If when my husband and I became christians and were baptised did God see us as one with him? Do we need to renew our vowls? Yes I know our marriage is valid according to state, but is it valid according to God?


#19

You might want to contact the Coming Home network: chnetwork.org/ run by Marcus Grodi.


#20

[quote="Lynne_Bilbrey, post:18, topic:224301"]
Thank you very much for your reponse. My husband and I will have been married 30 years tomorrow. When we first got married I was not in love with him. I wanted to show him love because he had never had it before. I felt that I could learn to love him and did. The only problem was the love was not the in love kind of love (soulmate) it was the caring kind of love. We are complete opposites. He is liberal and I am conservative. We have had many trials in our marriage and our children have suffered because of our indifference. I do not want my grandchildren to suffer like my children did. I feel that I can make a difference with Gods help in their life.
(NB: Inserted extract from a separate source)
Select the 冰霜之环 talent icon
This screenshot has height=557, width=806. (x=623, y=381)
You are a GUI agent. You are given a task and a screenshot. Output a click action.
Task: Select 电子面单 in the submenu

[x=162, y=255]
At Christmas I asked my grandson who is 8 years old what Christmas was about. He told me he did not know and so I said it is about the birth of Jesus. When I was over at his house he wanted me to read a letter he wrote to Santa. I read the letter and whispered in his ear that he should mention something about Jesus. Well my daughter quickly asked me what I said to him. I looked at my grandson and said, what is Christmas about and he said the birth of Jesus. I looked at my daughter and said is that not right and she said with her head down yes. My family does not want me in anyway to talk about the faith or God. They feel that I am being mislead.
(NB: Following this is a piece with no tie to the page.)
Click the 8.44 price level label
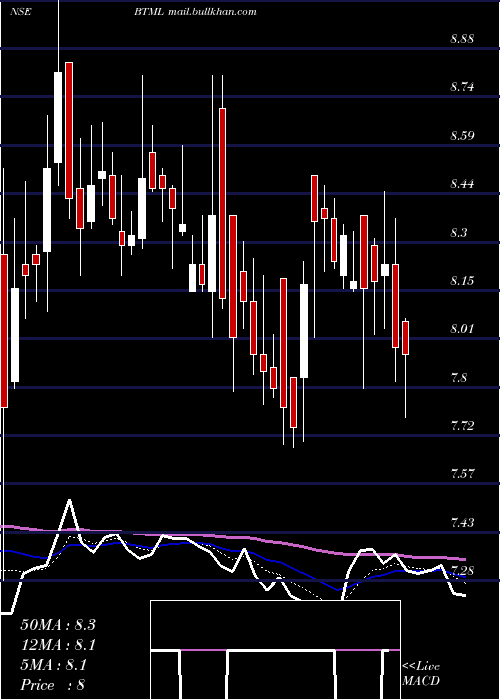 [x=462, y=183]
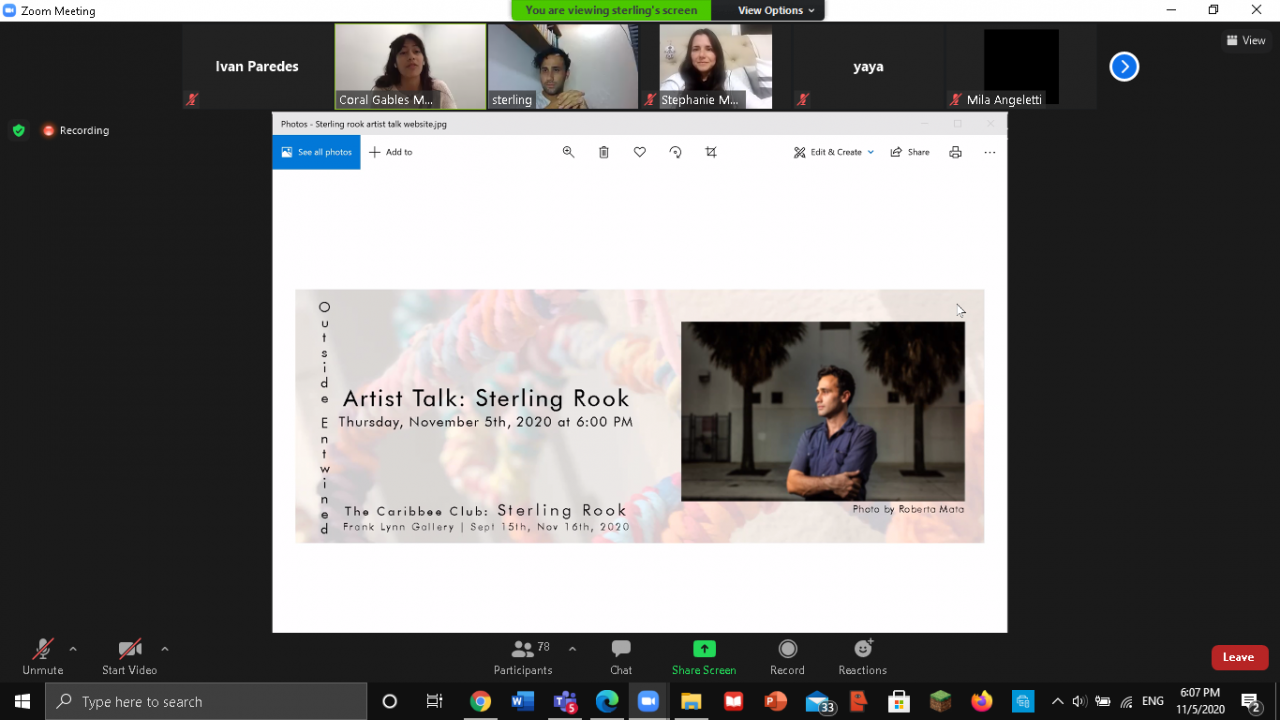Screen dimensions: 1280x720
Task: Switch layout using the View button
Action: [1246, 41]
If when my husband and I became christians and were baptised did God see us as one with him? Do we need to renew our vowls? Yes I know our marriage is valid according to state, but is it valid according to God?

[/quote]

Be careful with your enthusiasm for God, not to be seen as undercutting your childrens' authority over their children. I know it's hard, but if you start trying to convert your grandchildren without their parents' permission, you could be cut off from seeing them. You can't undo everything that's been done over the years, to make your children want Christ's presence in their lives. I know you want the best for them and your grandchildren, but it's so harmful to the children to undermine what their parents have taught them. If your daughter and her husband are not harming their children, you should not interfere with what they are doing.

My experience with this is that my FIL went behind our backs and told our son that it was fine for him to have sex with his girlfriend ("sex is good for you" he said) and that we are "old-fashioned" because we expect our sons to control their physical urges and I believe in purity until marriage. He gave our son tacit permission to lose his virginity to his girlfriend and yet FIL, when confronted, said he has NO responsibility in the case of an accidental pregnancy. Out of everything we've gone through with this son, his beloved grandfather supporting premarital sex was THE most harmful. My son got dumped by his girlfriend and was in extreme emotional pain, especially when it became clear to him that I had been warning him wisely. Did grandpa comfort him in his pain? No. FIL did this for his own motives, and he really doesn't care about our son, only to use him as a pawn for his own sick reasons. I know you are not being selfish but please approach this another way. Do not sneak and teach the children behind your childrens' backs. Your children may end up hating you and everything you are trying to do will be ruined.

I told my son that one analogy would be if he has kids and he decides that they should all be vegetarians. As long as the kids are healthy and growing well, it is not my business to decide that they should try a hamburger, "Oh, your parents are silly, they're over-reacting, it's just food, and meat is good for you," and take them out for hamburgers whenever they are with me. That is destructive of his authority over his children that will have ramifications down the road. I know that's a silly analogy compared with the state of their souls, but it's better to support your children and find another way, LIVE the faith and be the best example of Christ that you can.